Evaluation of Two HIV Rapid Diagnostic Tests in a Context of Strains' Genetic Diversity in Mali

The rapid diagnostic tests used in most resource-limited countries offer little specificity in the differentiation of HIV-1, HIV-2, and HIV-1 + 2. World Health Organization (WHO) does periodically evaluate rapid tests in use in the South Countries. Despite the prequalification from WHO, it is necessary at local level to conduct comparative studies between the available tests. To do this in Mali, we conducted a cross-sectional study at the University Teaching Hospital Gabriel Touré and the Research and Training Center (SEREFO) of Bamako on 172 samples from retrospective and prospective studies. The goal of this project was to compare the following rapid tests: "HIV TRI-DOT" and OnSite HIV1/2 Ab Plus Combo Rapid Test for screening HIV-1 and HIV-2 to "ImmunoComb II BiSpot" (gold standard). The sensibility and specificity of "HIV TRI-DOT" for HIV-1 detection were 100% each [95% confidence interval (CI): 87.13-100 and 95.31-100]. Its performance for HIV-2 detection was 95.24% (95% CI: 84.21-98.68) (sensibility) and 100% (95% CI: 72.25-100) (specificity).

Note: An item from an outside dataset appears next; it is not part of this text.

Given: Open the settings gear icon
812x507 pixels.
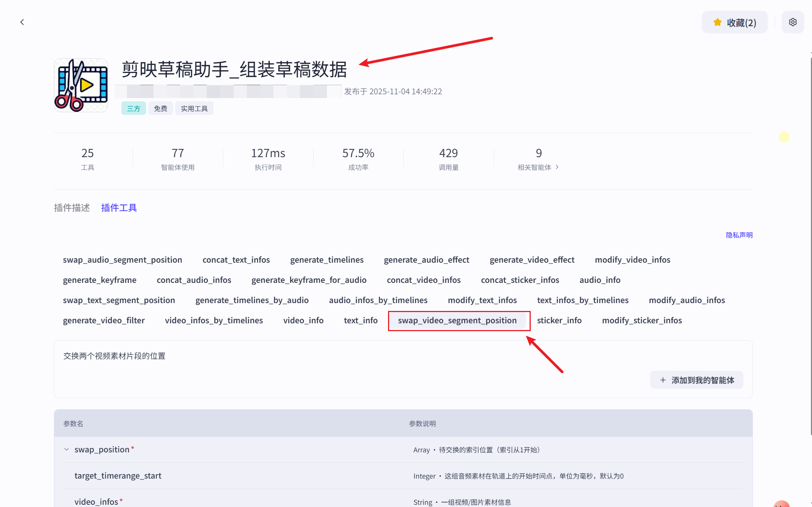Looking at the screenshot, I should (793, 22).
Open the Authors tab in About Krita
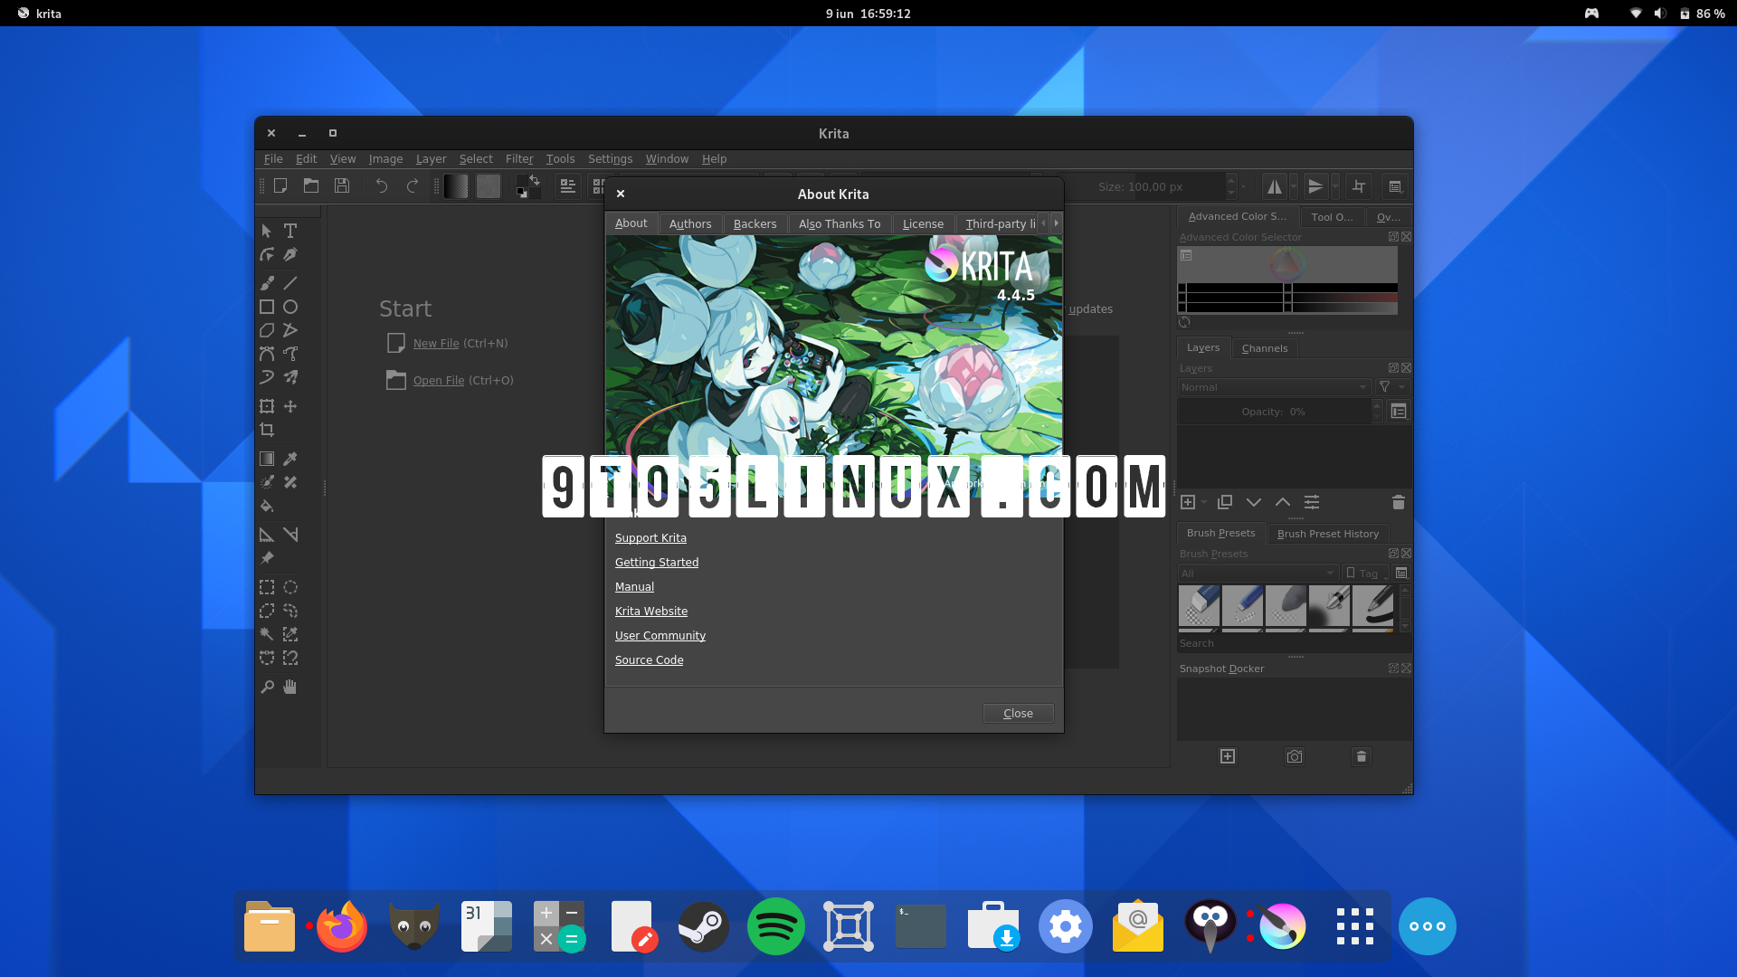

The positive and negative predictive values were, respectively, 100% (95% CI: 91.24-100) and 83.33% (95% CI: 55.20-95.30). The sensibility and specificity of OnSite HIV1/2 Ab Plus Combo Rapid Test assay performance were 100% (95% CI: 87.13-100 and 95.31-100). Overall, OnSite HIV ½ Ab Combo Rapid Test proved to be a good test for warm countries and does not require refrigeration in these settings. Blood and its products can be used to perform the test, unlike "ImmunoComb II BiSpot" and "HIV TRI-DOT," which must be kept cold and cannot be done with whole blood.